Geografia e marxismo: entre a ruptura política e a continuidade teórica

Paulo Roberto de Albuquerque Bomfim

Na arguta expressão do geógrafo Ariovaldo Umbelino de Oliveira, a partir das décadas de 1970-1980, abrigar-se sob o guarda-chuva marxista tornou-se “politicamente bom”, senão oportuno, para uma imensa maioria dos profissionais da geografia, em que pese suas inclinações políticas nem sempre afinadas “à esquerda”. E principalmente, em minha opinião, a despeito da conhecida e incômoda fragilidade teórica desse campo das humanidades.

Gostaria de compartilhar aqui, de maneira muito breve e simplificada, inclusive para futuras discussões, acerca das características basilares de tal “geografia marxista”e, principalmente, sobre como ela teria sido gerada no Brasil. Em suma: até que ponto houve uma ruptura política nos meios acadêmicos? Como a geografia incorporou o marxismo? Perguntas que são pertinentes, haja visto tratar-se de um período em que o IBGE, por exemplo, explicitou como nunca seu cariz conservador: em plenos anos de chumbo da ditadura militar e a indelével marca do positivismo na ciência geográfica.

Trecho de um conjunto de dados:
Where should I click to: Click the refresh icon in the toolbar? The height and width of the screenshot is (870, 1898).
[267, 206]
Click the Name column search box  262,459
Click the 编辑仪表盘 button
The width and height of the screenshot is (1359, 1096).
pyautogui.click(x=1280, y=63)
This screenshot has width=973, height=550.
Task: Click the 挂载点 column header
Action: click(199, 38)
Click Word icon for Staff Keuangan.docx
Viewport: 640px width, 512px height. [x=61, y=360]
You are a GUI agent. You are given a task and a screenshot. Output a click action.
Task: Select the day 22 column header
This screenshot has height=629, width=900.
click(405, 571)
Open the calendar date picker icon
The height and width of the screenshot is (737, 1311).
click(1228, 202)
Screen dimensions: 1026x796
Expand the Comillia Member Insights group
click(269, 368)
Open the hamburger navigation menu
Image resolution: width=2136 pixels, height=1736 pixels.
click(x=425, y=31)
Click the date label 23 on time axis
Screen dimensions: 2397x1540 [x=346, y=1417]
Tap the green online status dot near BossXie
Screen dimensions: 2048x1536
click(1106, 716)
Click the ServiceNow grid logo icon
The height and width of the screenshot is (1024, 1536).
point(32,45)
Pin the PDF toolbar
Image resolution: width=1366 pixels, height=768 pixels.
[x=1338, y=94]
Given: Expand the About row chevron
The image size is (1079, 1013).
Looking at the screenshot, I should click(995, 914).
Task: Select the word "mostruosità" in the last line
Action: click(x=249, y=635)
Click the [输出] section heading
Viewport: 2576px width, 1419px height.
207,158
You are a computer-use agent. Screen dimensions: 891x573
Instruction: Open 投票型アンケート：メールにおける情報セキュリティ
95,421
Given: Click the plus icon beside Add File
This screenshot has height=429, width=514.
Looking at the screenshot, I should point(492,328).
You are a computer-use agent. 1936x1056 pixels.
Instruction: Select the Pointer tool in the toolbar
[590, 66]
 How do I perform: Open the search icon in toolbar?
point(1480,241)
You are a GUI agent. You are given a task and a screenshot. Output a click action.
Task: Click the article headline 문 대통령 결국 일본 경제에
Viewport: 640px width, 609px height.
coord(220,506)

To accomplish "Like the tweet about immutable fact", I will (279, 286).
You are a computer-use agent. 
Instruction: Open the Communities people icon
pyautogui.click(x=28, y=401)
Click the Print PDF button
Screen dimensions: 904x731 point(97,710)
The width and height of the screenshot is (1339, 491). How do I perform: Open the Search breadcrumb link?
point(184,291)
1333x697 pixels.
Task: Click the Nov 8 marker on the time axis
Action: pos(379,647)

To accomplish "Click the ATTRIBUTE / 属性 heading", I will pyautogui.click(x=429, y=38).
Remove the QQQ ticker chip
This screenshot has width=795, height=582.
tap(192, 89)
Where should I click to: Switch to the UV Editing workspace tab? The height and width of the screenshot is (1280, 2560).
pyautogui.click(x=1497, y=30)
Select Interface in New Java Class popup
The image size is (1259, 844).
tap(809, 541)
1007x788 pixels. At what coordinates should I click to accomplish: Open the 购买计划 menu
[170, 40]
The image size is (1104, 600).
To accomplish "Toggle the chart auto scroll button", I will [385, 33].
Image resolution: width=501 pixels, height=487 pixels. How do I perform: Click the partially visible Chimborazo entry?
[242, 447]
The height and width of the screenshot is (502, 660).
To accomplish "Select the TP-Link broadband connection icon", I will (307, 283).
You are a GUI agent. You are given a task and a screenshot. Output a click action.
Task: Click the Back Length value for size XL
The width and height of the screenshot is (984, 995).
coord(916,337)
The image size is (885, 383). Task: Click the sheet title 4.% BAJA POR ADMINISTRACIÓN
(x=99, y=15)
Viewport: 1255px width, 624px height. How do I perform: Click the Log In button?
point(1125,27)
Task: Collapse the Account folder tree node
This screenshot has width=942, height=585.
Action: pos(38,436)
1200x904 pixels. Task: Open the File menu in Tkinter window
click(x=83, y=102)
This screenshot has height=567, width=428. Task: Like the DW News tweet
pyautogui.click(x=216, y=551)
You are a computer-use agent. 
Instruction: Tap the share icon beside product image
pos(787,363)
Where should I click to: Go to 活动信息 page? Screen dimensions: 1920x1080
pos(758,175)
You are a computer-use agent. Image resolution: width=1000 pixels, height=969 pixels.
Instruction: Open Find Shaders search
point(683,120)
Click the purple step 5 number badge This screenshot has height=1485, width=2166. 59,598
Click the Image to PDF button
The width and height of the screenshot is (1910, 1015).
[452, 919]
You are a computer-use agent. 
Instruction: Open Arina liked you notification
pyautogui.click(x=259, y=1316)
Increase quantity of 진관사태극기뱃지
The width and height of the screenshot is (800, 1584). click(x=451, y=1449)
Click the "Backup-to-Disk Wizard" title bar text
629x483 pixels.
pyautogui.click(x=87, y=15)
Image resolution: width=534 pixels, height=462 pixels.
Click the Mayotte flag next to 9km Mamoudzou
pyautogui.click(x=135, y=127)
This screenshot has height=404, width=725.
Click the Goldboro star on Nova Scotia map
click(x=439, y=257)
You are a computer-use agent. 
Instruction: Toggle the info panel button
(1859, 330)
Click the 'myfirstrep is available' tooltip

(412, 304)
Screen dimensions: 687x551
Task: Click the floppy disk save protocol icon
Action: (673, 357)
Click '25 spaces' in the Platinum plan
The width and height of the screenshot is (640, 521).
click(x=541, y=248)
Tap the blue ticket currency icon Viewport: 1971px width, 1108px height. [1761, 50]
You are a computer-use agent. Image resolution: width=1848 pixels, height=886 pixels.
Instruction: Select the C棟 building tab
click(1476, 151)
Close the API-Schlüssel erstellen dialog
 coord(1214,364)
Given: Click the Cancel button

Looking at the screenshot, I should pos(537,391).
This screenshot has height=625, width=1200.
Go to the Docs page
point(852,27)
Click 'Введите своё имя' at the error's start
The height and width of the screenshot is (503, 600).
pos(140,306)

■ Exercícios propostos:
a – Diga se cada afirmação abaixo está de acordo com o texto sobre geografia e marxismo. Responda sim ou não e cite literalmente as palavras do texto que decidem cada caso.
(i) Ariovaldo Umbelino de Oliveira é apresentado como geógrafo.
(ii) Segundo o texto, abrigar-se sob o guarda-chuva marxista tornou-se "politicamente bom" a partir das décadas de 1950-1960.
(iii) O IBGE é citado como exemplo de instituição que explicitou seu cariz conservador.
b – Transcreva sem alterações o trecho do texto sobre geografia e marxismo que começa em "Geografia e marxismo: entre" e vai até "campo das humanidades.", inclusive.

■ Gabarito:
a –
(i) Sim: “Na arguta expressão do geógrafo Ariovaldo Umbelino de Oliveira”.
(ii) Não: “a partir das décadas de 1970-1980”.
(iii) Sim: “o IBGE, por exemplo, explicitou como nunca seu cariz conservador”.

b –
Geografia e marxismo: entre a ruptura política e a continuidade teórica

Paulo Roberto de Albuquerque Bomfim

Na arguta expressão do geógrafo Ariovaldo Umbelino de Oliveira, a partir das décadas de 1970-1980, abrigar-se sob o guarda-chuva marxista tornou-se “politicamente bom”, senão oportuno, para uma imensa maioria dos profissionais da geografia, em que pese suas inclinações políticas nem sempre afinadas “à esquerda”. E principalmente, em minha opinião, a despeito da conhecida e incômoda fragilidade teórica desse campo das humanidades.